WHAT YOU NEED TO DO: Scan the entries that follow for the word "label", then report every line in which it appears.

[[ TASK MATERIAL, beginning ]]

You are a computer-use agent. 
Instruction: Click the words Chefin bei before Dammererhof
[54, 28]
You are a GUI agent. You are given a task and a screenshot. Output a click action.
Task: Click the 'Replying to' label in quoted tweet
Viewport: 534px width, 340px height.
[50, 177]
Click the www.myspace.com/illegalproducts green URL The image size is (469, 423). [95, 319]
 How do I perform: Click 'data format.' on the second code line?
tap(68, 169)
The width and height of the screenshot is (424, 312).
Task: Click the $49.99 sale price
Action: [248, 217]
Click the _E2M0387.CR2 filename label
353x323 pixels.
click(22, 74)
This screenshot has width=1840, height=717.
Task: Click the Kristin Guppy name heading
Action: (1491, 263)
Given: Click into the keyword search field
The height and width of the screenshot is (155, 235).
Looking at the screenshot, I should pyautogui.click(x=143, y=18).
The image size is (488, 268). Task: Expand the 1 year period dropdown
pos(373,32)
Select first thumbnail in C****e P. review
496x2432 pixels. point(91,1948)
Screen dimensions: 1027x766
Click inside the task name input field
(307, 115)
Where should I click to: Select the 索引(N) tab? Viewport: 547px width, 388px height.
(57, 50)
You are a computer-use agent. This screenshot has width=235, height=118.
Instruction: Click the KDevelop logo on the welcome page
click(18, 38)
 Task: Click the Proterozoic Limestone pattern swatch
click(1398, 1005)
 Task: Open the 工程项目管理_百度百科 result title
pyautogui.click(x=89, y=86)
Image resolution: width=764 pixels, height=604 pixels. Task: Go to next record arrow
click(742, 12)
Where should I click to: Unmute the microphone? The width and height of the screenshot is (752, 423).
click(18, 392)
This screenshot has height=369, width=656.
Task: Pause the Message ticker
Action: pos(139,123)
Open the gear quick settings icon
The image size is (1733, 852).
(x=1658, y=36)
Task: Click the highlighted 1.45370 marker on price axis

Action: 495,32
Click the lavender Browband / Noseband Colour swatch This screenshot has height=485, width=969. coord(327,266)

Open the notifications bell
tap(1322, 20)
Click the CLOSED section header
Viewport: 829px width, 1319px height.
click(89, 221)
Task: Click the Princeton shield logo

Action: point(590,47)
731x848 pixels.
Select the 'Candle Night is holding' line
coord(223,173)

[[ TASK MATERIAL, end ]]

ANSWER TO THIS TASK:
Task: Click the 'Replying to' label in quoted tweet
Click the _E2M0387.CR2 filename label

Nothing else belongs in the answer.